Patients with lower pre-treatment spleen metabolic activity were significantly more likely to achieve deep response (≥VGPR) (OR 3.8, 95% CI: 1.7–8.3; P < 0.001). High metabolic activity in extramedullary lesions-especially those with elevated SUVmax and metabolic tumor volume-was strongly predictive of poor response (OR 0.4, 95% CI: 0.2–0.8; P = 0.007). Higher liver metabolic activity was independently associated with grade ≥2 CRS (OR 4.5, 95% CI: 2.0–10.2; P < 0.001). For CRS, elevated liver glycolysis was associated with increased risk of grade ≥2 CRS (OR 3.2, 95% CI: 1.5–6.9; P < 0.001). The combined model incorporating imaging and clinical features achieved an area under the ROC curve (AUC) of 0.83 for predicting response and 0.79 for predicting CRS severity.

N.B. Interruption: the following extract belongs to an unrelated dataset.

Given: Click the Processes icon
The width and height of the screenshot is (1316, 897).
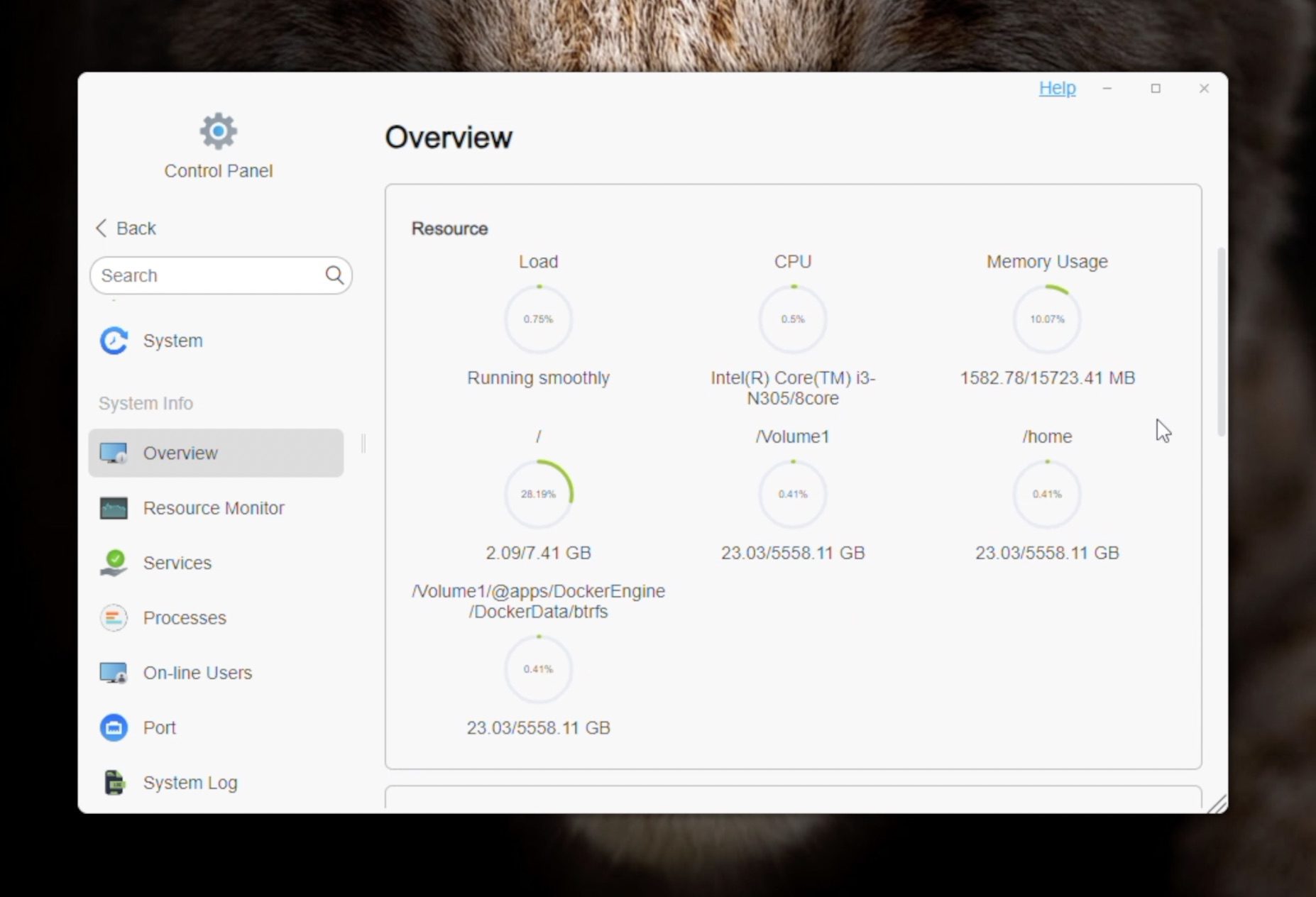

Metabolic activity in immune-related organs—particularly the spleen and liver—alongside high-risk tumor profiles such as intense extramedullary disease, provides noninvasive insight into both therapeutic efficacy and toxicity in CAR-T-treated multiple myeloma. These findings support the integration of immune-metabolic imaging into pre-treatment assessment to improve risk stratification and guide clinical decision-making. Future studies will validate these biomarkers through correlation with tumor and peripheral immune profiles, including flow cytometric analysis of blood and tissue samples to elucidate microenvironmental mechanisms.